# K-Nearest Neighbors (k-NN) Algorithm
<a name="k-nearest-neighbors"></a>

Amazon SageMaker AI k-nearest neighbors (k-NN) algorithm is an index-based algorithm. It uses a non-parametric method for classification or regression. For classification problems, the algorithm queries the *k* points that are closest to the sample point and returns the most frequently used label of their class as the predicted label. For regression problems, the algorithm queries the *k* closest points to the sample point and returns the average of their feature values as the predicted value. 

Training with the k-NN algorithm has three steps: sampling, dimension reduction, and index building.

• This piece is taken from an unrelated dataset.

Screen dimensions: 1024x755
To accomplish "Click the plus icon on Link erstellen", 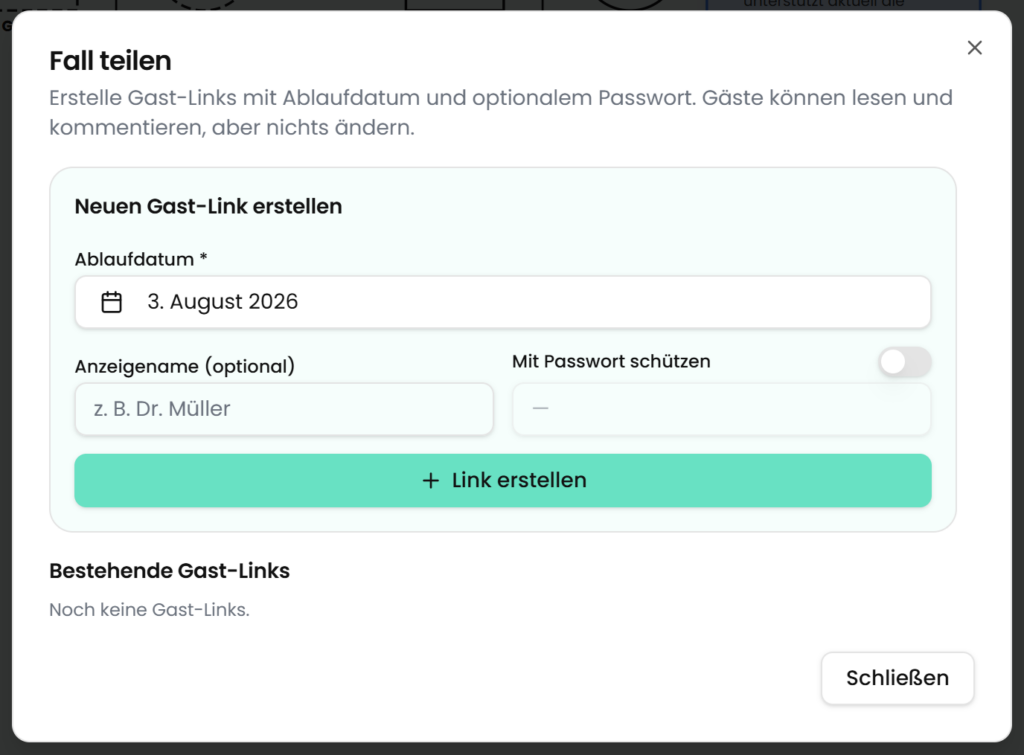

Sampling reduces the size of the initial dataset so that it fits into memory. For dimension reduction, the algorithm decreases the feature dimension of the data to reduce the footprint of the k-NN model in memory and inference latency. We provide two methods of dimension reduction methods: random projection and the fast Johnson-Lindenstrauss transform. Typically, you use dimension reduction for high-dimensional (d >1000) datasets to avoid the “curse of dimensionality” that troubles the statistical analysis of data that becomes sparse as dimensionality increases. The main objective of k-NN's training is to construct the index. The index enables efficient lookups of distances between points whose values or class labels have not yet been determined and the k nearest points to use for inference.

**Topics**
+ [Input/Output Interface for the k-NN Algorithm](#kNN-input_output)
+ [k-NN Sample Notebooks](#kNN-sample-notebooks)
+ [How the k-NN Algorithm Works](kNN_how-it-works.md)
+ [EC2 Instance Recommendation for the k-NN Algorithm](#kNN-instances)
+ [k-NN Hyperparameters](kNN_hyperparameters.md)
+ [Tune a k-NN Model](kNN-tuning.md)
+ [Data Formats for k-NN Training Input](kNN-in-formats.md)
+ [k-NN Request and Response Formats](kNN-inference-formats.md)

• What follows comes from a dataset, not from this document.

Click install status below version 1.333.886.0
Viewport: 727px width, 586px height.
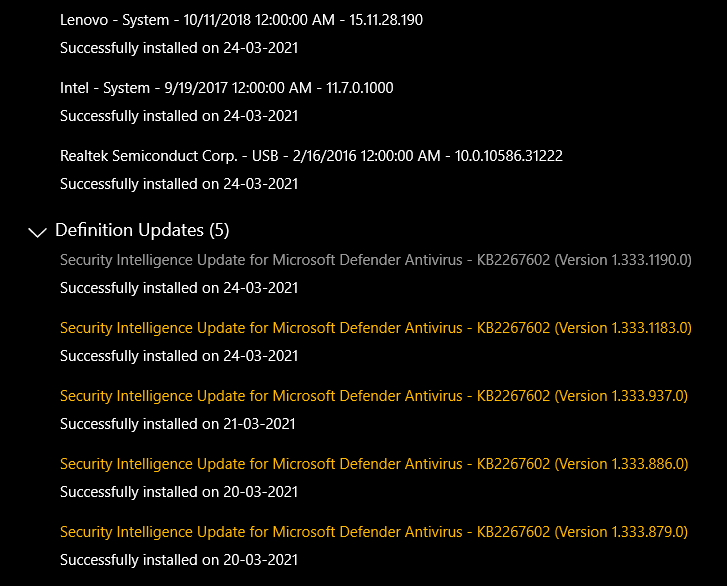tap(179, 492)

## Input/Output Interface for the k-NN Algorithm
<a name="kNN-input_output"></a>

SageMaker AI k-NN supports train and test data channels.
+ Use a *train channel* for data that you want to sample and construct into the k-NN index.
+ Use a *test channel* to emit scores in log files. Scores are listed as one line per mini-batch: accuracy for `classifier`, mean-squared error (mse) for `regressor` for score.

For training inputs, k-NN supports `text/csv` and `application/x-recordio-protobuf` data formats. For input type `text/csv`, the first `label_size` columns are interpreted as the label vector for that row. You can use either File mode or Pipe mode to train models on data that is formatted as `recordIO-wrapped-protobuf` or as `CSV`.

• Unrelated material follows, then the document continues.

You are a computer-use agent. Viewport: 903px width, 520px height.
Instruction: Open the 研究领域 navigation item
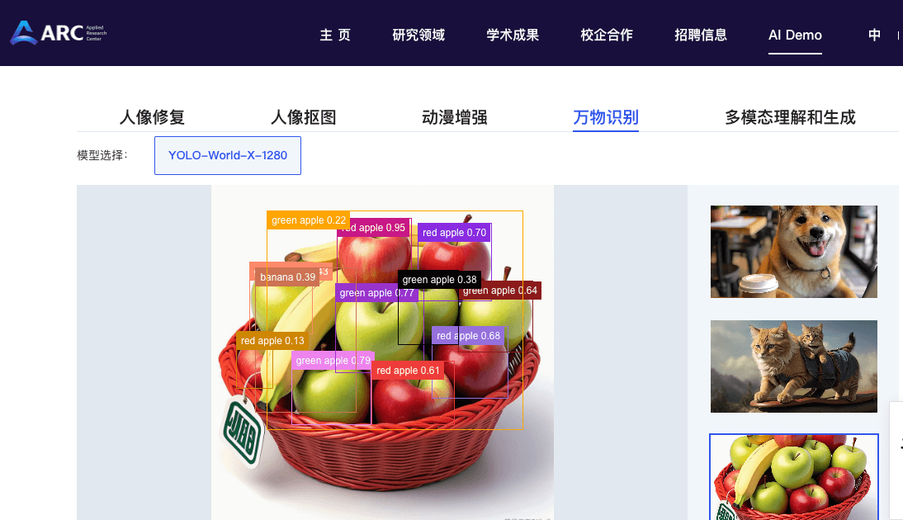coord(419,35)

For inference inputs, k-NN supports the `application/json`, `application/x-recordio-protobuf`, and `text/csv` data formats. The `text/csv` format accepts a `label_size` and encoding parameter. It assumes a `label_size` of 0 and a UTF-8 encoding.

For inference outputs, k-NN supports the `application/json` and `application/x-recordio-protobuf` data formats. These two data formats also support a verbose output mode. In verbose output mode, the API provides the search results with the distances vector sorted from smallest to largest, and corresponding elements in the labels vector.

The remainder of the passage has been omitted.